Dans son arrêt du 14 novembre 2019 (C-484-18), la Cour de Luxembourg a observé que l’exigence d’une autorisation écrite de l’auteur, posée à l’article L. 212-3 du code de la propriété intellectuelle, n’était pas prévue par le droit de l’Union européenne. Elle en a déduit que l’article 49 pouvait retirer cette exigence spéciale d’obtenir une autorisation écrite en instaurant une présomption au bénéfice de l’INA, dès lors l’exigence générale d’obtenir le consentement de l’auteur n’était pas supprimée. Mais la juridiction européenne n’a pas statué sur l’existence d’une telle présomption dans le droit français, dont l’interprétation relève des juridictions nationales.

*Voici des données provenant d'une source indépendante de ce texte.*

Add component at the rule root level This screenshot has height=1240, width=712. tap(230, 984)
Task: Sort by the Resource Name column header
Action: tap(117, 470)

Il est donc revenu à la première chambre civile de la Cour de cassation de se prononcer sur l’existence d’une présomption dans l’article 40, en tirant les conséquences de la réponse de la CJUE. C’est ce qu’elle fit dans son arrêt du 22 janvier 2020 (n°17-18.177).

Le moyen unique de cassation était organisé en trois branches.

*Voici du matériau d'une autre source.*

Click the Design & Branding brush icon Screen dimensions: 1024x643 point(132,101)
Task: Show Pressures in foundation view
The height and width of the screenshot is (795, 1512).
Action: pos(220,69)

La première reprochait à la cour d’appel d’avoir violé l’article 49 en y trouvant une présomption d’accord de l’auteur qui n’existe pas. C’est donc l’existence même de la présomption qui était remise en cause. En vain. La Cour de cassation valide l’interprétation de la cour d’appel et consacre l’existence de la présomption de l’article 49.

La deuxième branche concédait l’existence de la présomption de l’article 49 mais faisait grief à la cour d’appel d’avoir privé sa décision de base légale en admettant le jeu de cette présomption sans rechercher si des garanties assuraient l’information effective et individualisée des artistes-interprètes sur l’éventualité de l’exploitation de leurs œuvres par l’INA. Reprenant le raisonnement de la CJUE (point 42 de l’arrêt), la Cour de cassation relève que l’artiste “avait participé à la réalisation [des] œuvres aux fins de leur radiodiffusion par des sociétés nationales de programme et qu’il avait, d’une part, connaissance de l’utilisation envisagée de sa prestation, d’autre part, effectué sa prestation aux fins d’une telle utilisation”. Elle en déduit que l’artiste-interprète était suffisamment informé et que la présomption pouvait jouer à son égard.

Enfin, la troisième branche soutenait que l’exception de l’article 49 restreint la protection des artistes-interprètes d’une manière qui n’est pas nécessaire et proportionnée eu égard à la mission d’intérêt général confiée à l’INA. Cette branche n’était pas de nature à entraîner la cassation, dès lors que la présomption de l’article 49 n’est pas irréfragable et, qu’ayant seulement une finalité probatoire, elle ne remet pas en cause le droit de l’auteur d’autoriser ou d’interdire l’exploitation de son œuvre.

La Cour de cassation rejette donc le pourvoi et, ce faisant, consacre le droit pour l’INA, en l’absence d’autorisation écrite préalable de l’auteur, d’invoquer à son bénéfice une présomption d’autorisation d’exploitation de l’œuvre.